“Sin dal primo giorno ho fatto unicamente il mio lavoro di giornalista. Se mi trovo qui adesso è perché ho seguito le proteste di Hirak in modo del tutto indipendente. Scorrete ancora una volta la mia pagina Facebook, leggete tutti i post e poi ditemi se ho scritto qualcosa che potesse minacciare l’unità nazionale o se mi solo limitato a riportare i fatti”. Sono le parole pronunciate l’8 settembre da Khaled Drareni nel processo d’appello che lo riguarda, il cui esito dovrebbe essere reso noto domani.

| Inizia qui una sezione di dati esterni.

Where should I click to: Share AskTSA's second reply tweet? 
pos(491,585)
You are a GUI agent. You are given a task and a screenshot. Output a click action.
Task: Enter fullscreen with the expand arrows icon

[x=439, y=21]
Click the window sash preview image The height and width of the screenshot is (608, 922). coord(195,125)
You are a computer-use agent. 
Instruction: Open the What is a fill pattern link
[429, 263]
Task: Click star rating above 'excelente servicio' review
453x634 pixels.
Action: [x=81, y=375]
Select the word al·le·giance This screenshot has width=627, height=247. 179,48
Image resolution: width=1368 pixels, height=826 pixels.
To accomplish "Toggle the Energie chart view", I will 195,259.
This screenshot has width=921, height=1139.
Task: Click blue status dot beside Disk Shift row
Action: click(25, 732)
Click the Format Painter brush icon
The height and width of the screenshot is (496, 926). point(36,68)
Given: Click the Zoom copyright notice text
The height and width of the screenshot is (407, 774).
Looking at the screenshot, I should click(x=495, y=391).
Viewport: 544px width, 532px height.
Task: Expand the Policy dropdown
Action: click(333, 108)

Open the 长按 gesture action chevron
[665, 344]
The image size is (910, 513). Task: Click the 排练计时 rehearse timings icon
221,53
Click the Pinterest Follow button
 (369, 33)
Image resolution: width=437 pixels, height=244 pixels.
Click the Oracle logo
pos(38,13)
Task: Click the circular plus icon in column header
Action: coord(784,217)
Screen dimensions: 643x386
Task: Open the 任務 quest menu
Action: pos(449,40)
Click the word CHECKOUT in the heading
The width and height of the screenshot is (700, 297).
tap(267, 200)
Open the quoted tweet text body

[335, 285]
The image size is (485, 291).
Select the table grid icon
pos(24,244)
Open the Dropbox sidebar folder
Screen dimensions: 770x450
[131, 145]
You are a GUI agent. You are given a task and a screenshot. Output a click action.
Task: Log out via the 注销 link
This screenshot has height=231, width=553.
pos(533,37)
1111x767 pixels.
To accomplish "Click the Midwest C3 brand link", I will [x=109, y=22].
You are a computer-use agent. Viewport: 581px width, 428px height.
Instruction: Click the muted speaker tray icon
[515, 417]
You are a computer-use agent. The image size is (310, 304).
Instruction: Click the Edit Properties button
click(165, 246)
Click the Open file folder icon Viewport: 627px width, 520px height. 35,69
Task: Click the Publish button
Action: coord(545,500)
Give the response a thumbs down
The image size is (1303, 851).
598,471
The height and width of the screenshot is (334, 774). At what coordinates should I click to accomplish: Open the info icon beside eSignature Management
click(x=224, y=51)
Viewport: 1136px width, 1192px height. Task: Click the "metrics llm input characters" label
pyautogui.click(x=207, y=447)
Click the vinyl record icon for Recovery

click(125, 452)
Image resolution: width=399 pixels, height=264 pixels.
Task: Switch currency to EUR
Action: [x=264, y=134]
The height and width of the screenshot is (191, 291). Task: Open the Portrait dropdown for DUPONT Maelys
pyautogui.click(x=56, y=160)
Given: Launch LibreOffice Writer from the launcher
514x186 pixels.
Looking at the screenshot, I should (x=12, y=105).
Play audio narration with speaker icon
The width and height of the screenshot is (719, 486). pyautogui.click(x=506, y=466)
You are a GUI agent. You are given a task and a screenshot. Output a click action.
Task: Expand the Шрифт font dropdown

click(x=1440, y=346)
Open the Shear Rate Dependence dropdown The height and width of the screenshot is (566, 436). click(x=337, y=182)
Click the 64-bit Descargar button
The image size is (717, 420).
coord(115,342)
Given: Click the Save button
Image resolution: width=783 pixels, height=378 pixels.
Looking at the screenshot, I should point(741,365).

Drareni, rappresentante di Reporter senza frontiere per l’Algeria, corrispondente da Algeri per l’emittente francese TV5 Monde e fondatore e direttore del portale Casbah Tribune, è in carcere dal 27 marzo. Il 10 agosto è stato giudicato colpevole di “minaccia all’integrità del territorio nazionale” e “istigazione a manifestazione non armata” e condannato in primo grado a tre anni di carcere.
In appello, la pubblica accusa ne ha chiesti addirittura quattro. Dietro queste accuse si cela la partecipazione di Drareni al movimento di protesta “Hirak” che, dopo un anno di manifestazioni, nell’aprile 2019 ha costretto il presidente Abdelaziz Bouteflika a cedere definitivamente il potere.
Ma questo processo, unito alla persecuzione giudiziaria di altri giornalisti e di tanti attivisti, ci dice che in Algeria non è cambiato ancora niente.